"É coisa da idade." Poucas frases adiam tanto uma avaliação importante. Esquecer um nome e lembrar depois, demorar mais para aprender uma tecnologia, perder as chaves de vez em quando: isso faz parte do envelhecimento comum e raramente é motivo de preocupação. O ponto está em distinguir esse esquecimento de mudanças que merecem atenção clínica.
Três quadros diferentes
A literatura sobre cognição separa três situações:
- Envelhecimento comum: as falhas são leves, afetam sobretudo velocidade e memória recente e não atrapalham a vida diária.
- Comprometimento cognitivo leve: as mudanças de memória ou de raciocínio já são perceptíveis para a própria pessoa e para quem convive, mas ainda não comprometem de forma significativa a autonomia no dia a dia.

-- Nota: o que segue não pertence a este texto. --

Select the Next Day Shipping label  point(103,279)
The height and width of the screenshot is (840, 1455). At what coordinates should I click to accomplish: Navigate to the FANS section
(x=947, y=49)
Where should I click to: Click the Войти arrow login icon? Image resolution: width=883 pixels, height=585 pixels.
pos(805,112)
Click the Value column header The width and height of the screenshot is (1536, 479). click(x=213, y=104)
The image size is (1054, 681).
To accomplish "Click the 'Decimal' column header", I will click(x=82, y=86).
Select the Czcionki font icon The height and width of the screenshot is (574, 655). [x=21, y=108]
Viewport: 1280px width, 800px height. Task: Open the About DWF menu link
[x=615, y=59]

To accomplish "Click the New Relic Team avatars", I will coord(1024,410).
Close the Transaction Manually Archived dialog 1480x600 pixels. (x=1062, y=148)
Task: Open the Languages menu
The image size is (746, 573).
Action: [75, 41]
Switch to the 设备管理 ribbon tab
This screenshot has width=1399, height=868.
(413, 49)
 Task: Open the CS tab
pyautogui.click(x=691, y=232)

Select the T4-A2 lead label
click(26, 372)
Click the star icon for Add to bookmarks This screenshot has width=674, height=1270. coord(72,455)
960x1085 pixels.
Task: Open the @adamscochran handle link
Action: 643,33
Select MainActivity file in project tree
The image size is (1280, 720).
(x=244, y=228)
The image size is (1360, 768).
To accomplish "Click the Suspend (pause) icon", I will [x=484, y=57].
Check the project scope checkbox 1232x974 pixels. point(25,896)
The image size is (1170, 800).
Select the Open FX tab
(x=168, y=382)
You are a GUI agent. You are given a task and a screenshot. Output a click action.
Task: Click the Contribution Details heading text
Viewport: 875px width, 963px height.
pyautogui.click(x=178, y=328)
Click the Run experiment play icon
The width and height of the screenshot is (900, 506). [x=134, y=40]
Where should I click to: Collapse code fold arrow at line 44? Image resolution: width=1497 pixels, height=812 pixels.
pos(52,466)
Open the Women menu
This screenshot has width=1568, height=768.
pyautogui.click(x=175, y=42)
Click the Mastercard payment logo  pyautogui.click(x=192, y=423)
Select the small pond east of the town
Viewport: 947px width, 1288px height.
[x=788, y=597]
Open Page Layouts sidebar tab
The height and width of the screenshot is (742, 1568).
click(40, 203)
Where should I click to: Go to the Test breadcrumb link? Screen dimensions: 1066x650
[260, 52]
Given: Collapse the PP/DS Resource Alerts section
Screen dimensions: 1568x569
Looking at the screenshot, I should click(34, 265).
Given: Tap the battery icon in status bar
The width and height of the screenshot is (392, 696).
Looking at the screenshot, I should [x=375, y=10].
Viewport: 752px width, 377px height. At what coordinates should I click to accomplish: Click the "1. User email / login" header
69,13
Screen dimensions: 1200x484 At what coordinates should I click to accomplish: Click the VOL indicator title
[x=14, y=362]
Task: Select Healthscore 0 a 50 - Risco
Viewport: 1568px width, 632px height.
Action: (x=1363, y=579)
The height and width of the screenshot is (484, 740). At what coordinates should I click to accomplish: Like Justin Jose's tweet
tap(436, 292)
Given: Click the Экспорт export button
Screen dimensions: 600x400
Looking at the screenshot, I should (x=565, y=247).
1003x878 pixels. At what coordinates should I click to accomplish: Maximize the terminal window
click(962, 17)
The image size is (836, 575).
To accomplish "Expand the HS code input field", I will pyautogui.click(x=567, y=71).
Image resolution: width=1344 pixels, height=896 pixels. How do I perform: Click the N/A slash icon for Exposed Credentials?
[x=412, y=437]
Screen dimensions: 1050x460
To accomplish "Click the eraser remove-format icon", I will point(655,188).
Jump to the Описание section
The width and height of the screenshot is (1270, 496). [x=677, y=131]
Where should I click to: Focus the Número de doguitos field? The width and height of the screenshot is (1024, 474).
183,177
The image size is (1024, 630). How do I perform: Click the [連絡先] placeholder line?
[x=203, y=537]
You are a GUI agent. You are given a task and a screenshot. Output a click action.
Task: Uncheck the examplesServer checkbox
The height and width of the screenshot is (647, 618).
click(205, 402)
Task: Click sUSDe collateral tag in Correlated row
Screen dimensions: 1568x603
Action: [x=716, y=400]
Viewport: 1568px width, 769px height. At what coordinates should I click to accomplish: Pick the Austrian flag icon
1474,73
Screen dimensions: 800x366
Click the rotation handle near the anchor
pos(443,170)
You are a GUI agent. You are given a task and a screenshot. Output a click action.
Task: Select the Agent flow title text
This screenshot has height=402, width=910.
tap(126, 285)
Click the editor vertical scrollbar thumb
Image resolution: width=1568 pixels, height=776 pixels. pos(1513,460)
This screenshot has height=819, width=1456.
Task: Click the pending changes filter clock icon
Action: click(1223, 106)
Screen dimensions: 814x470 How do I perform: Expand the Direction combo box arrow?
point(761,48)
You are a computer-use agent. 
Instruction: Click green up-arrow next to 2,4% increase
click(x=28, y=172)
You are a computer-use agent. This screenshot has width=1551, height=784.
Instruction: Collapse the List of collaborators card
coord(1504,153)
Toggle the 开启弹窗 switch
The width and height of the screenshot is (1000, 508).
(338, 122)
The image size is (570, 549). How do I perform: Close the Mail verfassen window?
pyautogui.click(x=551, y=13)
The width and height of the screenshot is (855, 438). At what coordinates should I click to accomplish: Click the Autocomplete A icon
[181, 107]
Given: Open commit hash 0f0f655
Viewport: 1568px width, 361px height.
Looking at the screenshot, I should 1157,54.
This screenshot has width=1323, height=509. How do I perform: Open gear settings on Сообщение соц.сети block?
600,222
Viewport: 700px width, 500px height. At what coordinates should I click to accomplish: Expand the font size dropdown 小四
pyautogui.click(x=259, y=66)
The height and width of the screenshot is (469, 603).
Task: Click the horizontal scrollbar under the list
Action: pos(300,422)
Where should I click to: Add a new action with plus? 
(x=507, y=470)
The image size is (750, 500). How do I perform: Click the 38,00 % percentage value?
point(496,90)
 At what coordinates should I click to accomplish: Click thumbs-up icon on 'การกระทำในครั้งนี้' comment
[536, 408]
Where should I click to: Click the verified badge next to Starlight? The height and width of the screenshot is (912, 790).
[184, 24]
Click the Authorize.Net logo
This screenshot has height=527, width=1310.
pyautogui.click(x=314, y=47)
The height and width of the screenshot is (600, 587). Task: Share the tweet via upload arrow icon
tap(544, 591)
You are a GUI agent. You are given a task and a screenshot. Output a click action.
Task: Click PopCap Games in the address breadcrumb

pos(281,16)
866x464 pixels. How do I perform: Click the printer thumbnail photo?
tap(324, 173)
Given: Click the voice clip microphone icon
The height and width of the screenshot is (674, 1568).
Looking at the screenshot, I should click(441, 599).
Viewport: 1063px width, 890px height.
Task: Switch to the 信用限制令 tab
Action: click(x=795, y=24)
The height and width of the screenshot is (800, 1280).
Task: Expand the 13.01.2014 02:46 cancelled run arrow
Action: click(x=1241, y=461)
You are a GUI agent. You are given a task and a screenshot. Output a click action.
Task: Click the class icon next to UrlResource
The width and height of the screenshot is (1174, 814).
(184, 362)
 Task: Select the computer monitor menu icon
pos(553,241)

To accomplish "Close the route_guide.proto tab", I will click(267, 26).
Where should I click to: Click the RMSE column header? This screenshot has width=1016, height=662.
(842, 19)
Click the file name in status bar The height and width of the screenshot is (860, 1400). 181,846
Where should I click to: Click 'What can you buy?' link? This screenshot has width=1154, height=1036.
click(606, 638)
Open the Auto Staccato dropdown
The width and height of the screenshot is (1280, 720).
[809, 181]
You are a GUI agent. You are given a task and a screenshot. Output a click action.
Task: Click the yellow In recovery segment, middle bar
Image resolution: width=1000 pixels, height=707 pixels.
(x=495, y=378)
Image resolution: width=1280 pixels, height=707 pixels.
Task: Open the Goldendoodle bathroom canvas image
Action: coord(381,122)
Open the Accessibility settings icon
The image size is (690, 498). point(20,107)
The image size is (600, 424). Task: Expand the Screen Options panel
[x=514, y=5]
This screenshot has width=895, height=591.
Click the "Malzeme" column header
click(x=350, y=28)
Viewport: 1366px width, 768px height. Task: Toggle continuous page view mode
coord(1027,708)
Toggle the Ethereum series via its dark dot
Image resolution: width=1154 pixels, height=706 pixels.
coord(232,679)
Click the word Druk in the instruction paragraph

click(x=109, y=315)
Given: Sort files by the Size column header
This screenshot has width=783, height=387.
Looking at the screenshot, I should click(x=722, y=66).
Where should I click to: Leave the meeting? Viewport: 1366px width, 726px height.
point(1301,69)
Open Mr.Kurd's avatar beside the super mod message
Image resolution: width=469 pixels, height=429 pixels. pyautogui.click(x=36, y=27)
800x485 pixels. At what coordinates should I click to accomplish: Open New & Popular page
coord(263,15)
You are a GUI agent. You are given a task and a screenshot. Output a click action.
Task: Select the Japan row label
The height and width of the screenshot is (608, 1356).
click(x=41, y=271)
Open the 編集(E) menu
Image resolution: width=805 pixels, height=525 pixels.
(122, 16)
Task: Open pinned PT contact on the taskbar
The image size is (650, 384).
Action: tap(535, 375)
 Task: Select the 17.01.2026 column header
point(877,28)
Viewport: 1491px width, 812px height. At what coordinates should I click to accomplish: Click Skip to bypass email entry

- Demência: as alterações de memória, linguagem e julgamento passam a interferir nas atividades cotidianas e tendem a piorar com o tempo.
O comprometimento cognitivo leve nem sempre evolui para demência: pode estabilizar, melhorar ou progredir, e por isso justamente merece acompanhamento. O risco de demência, esse sim, cresce de forma acentuada com a idade: estima-se que a incidência dobre a cada cinco anos após os 65, e a prevalência sobe de cerca de 5% na faixa de 65 a 74 anos para perto de um terço a partir dos 85.
Sinais que pedem avaliação
Alguns sinais costumam diferenciar o alerta do envelhecimento comum: esquecer com frequência conversas recentes, repetir perguntas, dificuldade crescente com tarefas mais complexas, mudanças de julgamento, desinteresse novo por atividades e convívio. A apatia merece atenção especial: uma meta-análise de estudos longitudinais associou a apatia a maior risco de progressão do comprometimento cognitivo leve para demência, achado reforçado por coortes de acompanhamento. Mudanças de julgamento financeiro também são relevantes, por aumentarem a vulnerabilidade a golpes.
Por que avaliar cedo importa
Identificar a mudança cedo permite investigar causas reversíveis, e elas existem: interações de medicamentos, alterações de tireoide, deficiências nutricionais e quadros depressivos podem imitar declínio cognitivo. É por isso que confusão nova nunca deve ser arquivada como "coisa da idade" sem avaliação. Na gestão do cuidado, a enfermeira-gestora observa esses sinais ao longo do tempo, faz a leitura clínica do conjunto, considera o esquema de medicamentos e encaminha para a avaliação especializada no momento certo, em vez de esperar o quadro se firmar.
Conteúdo informativo; não substitui avaliação médica individual. Em caso de mudança cognitiva, procure um profissional de saúde.